What this beach doesn’t have: Solitude. These beaches are fairly occupied year round. You can still enjoy plenty of personal space, but you won’t be “alone”.
Galveston Fishing Report:
Galveston is one of the best places for inexperienced or experienced fishermen to have success for a wide range of species.
If you are targeting fall flounder, Seawolf Park is an excellent spot to get your limit quickly. Use chartreuse Gulp swimming mullet. Locally, rigging them double is the way to go. If you prefer live bait, use a live shrimp or finger mullet on a Carolina rig.
If you want to catch fish in the surf early in the morning, head to the South seawall (toward Surfside). When you get to the uncrowded area, fish right off the beach or from the jetties. In addition to redfish, speckled, trout, and Spanish Mackerel you have a chance right at sunrise for a big Jack Crevalle. They aren’t widely appreciated as an eating fish, put pound for pound they offer the best fight in the Gulf of Mexico. If you want to try eating a Jack Crevalle, cut the tail off while it is still alive to bleed it.

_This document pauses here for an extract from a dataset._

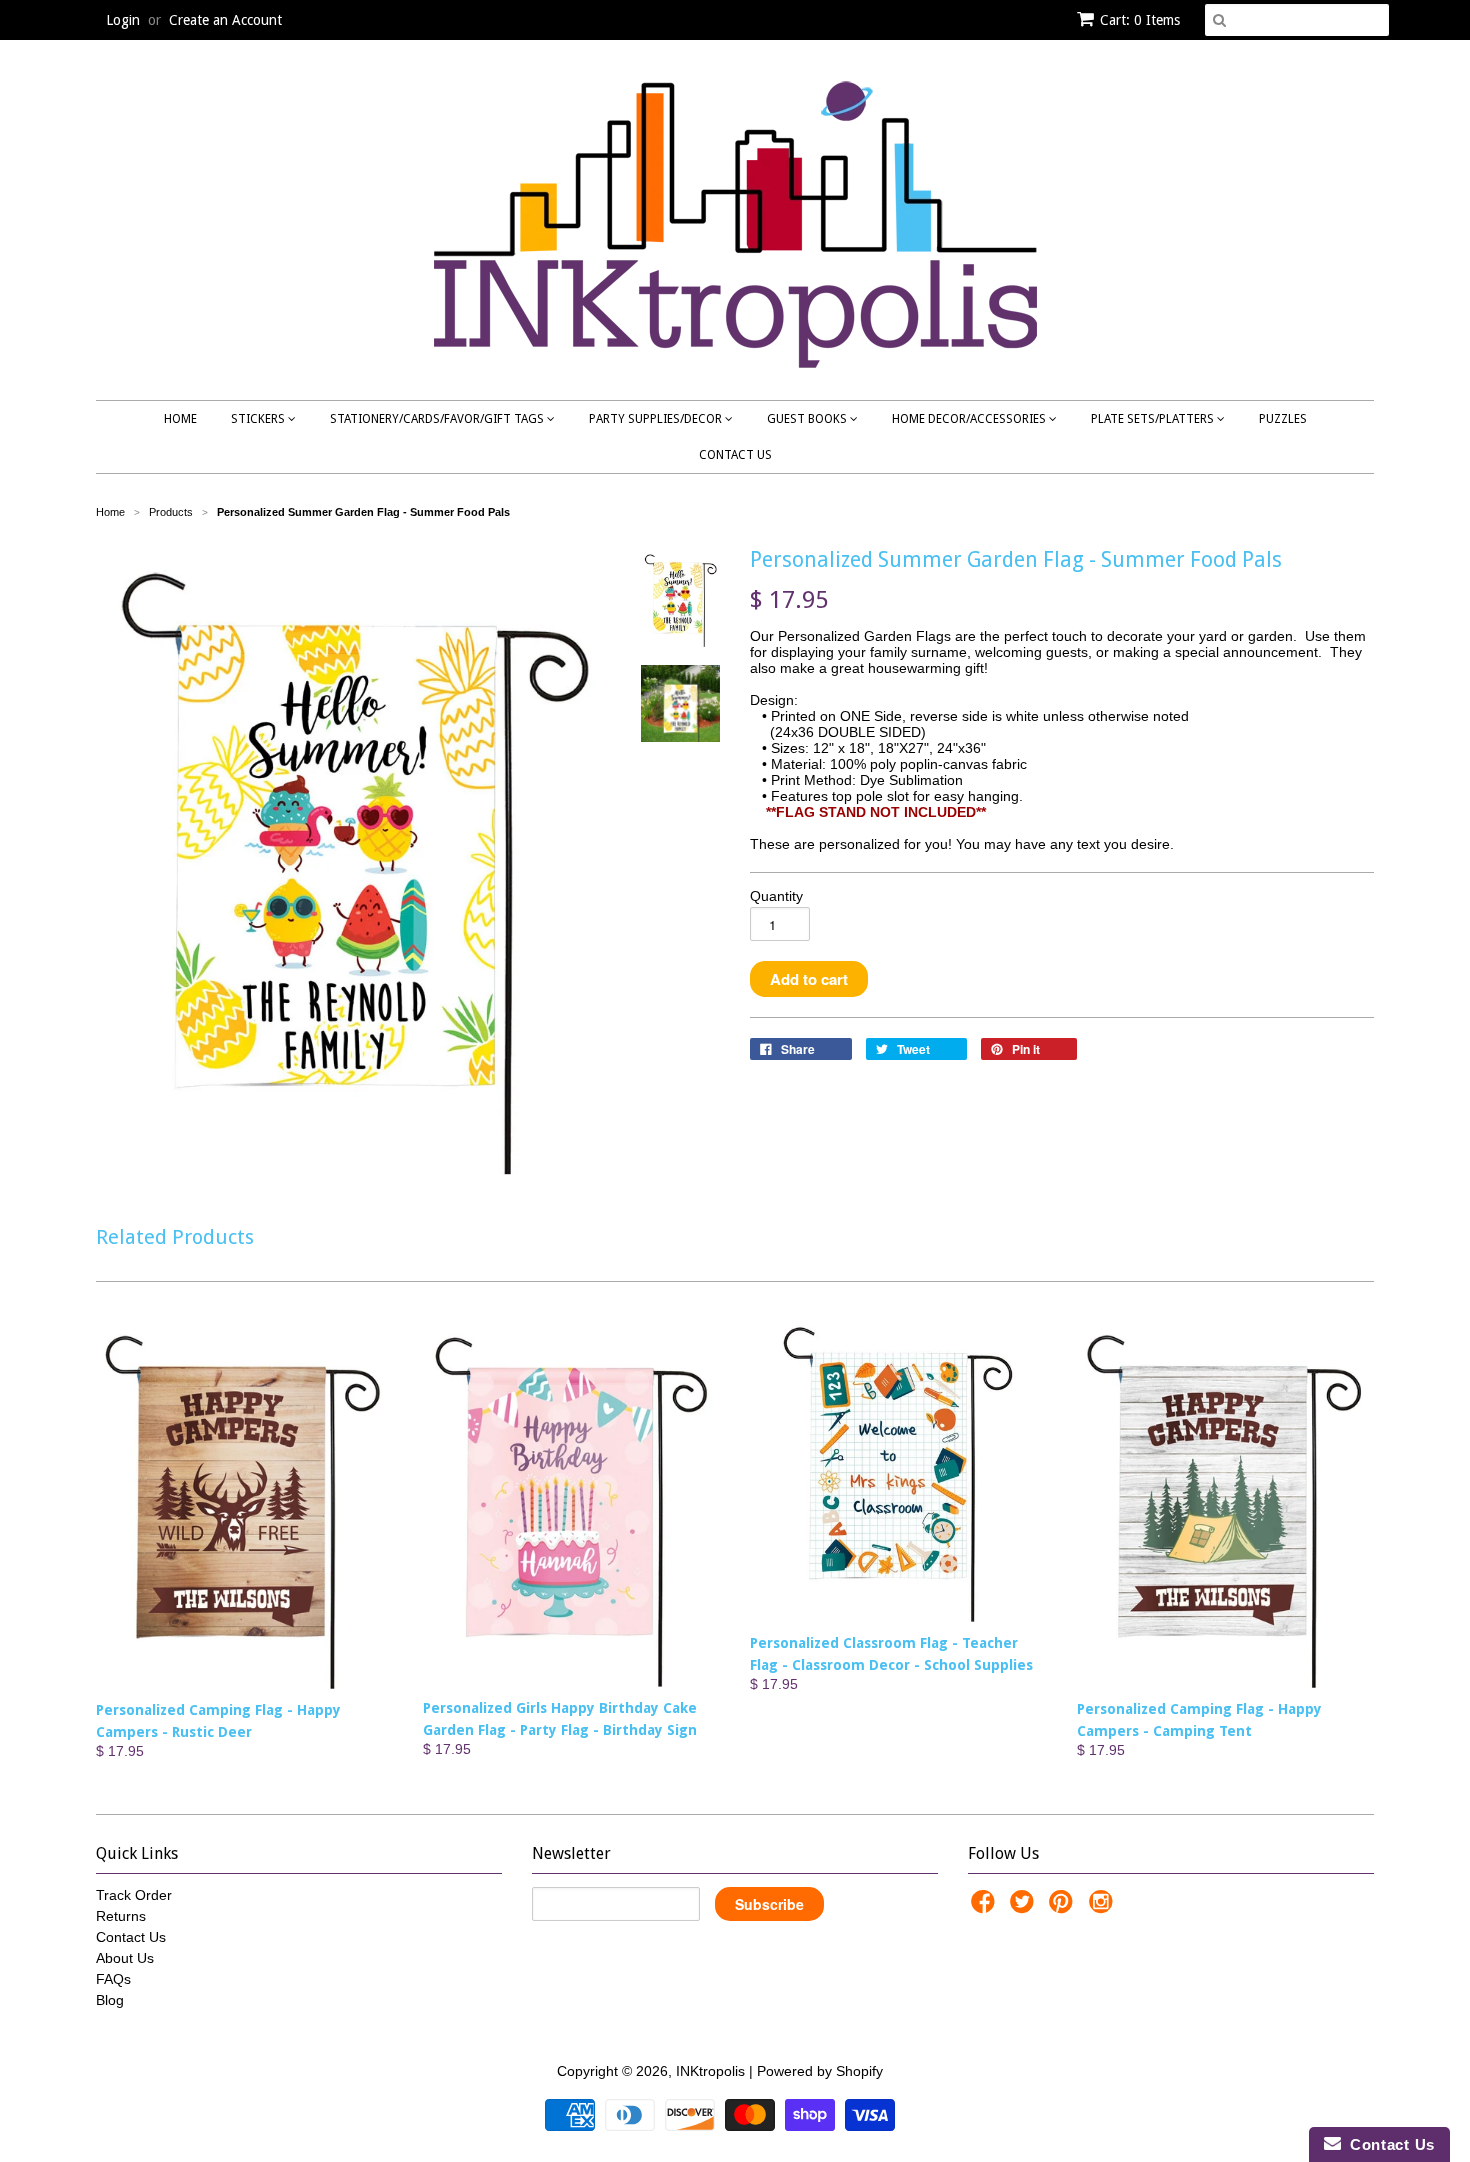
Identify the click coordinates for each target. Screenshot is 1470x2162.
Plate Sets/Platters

Then keep it on iced until you are ready to clean it.
If you are looking for something close to a guarantee of catching fish, Galveston has a number of “party boat” operators. For a small fee (starting at $45), you fish on a large boat with a lot of other people. You get access to a captain and crew who are responsible for putting clients on fish day after day. You also can choose trips that give you the ability to a wide range of species including Red Snapper, Black Grouper, Amberjack, Ling, Tilefish, and Wahoo. These give you a chance at a “once in a lifetime” species at a fraction of the price of a private charter. On most of the Galveston charter boats rods, reels, and bait are provided. GalvestonPartyBoatsInc.com
For fishermen in Galveston that don’t like crowds or who prefer “1 on 1” guidance, a number of great private Galveston fishing guides are available. If you are looking for a particular style of fishing (like fly fishing) or targeting a specific species (like triple tail) ask for recommendations to find the one that is the right fit for you. Most boats only hold 4-6 people, but for larger parties you can typically put together a deal with other guides in their network to take you out in multiple boats fishing cooperatively. Half day and full day trips are available.
Are you looking to fish with a break from the Texas summer heat, choose one of Galveston’s fishing piers. For a small fee you have a platform jutting out into the Gulf of Mexico, lights to attract bait fish, and friendly advice from the regulars.
- 61st Street Galveston Fishing Pier. 6101 Seawall Boulevard $5 – $12
- 91st Street Galveston Fishing Pier. 9001 Seawall Boulevard $8 – $12
- Seawolf Park Fishing Pier in Galveston. 100 Seawolf Park Boulevard $6 parking + $3-$9 fishing pier fee.
Prices for Galveston Fishing Piers are subject ot change.
When your family is looking for a beach getaway that is right for you, we hope our guide helps you find the right Texas or Louisiana destination for you.
Kids are right. There is something magical about the place where the sand and sea come together.
Schedule your trip to enjoy that magic with your kids.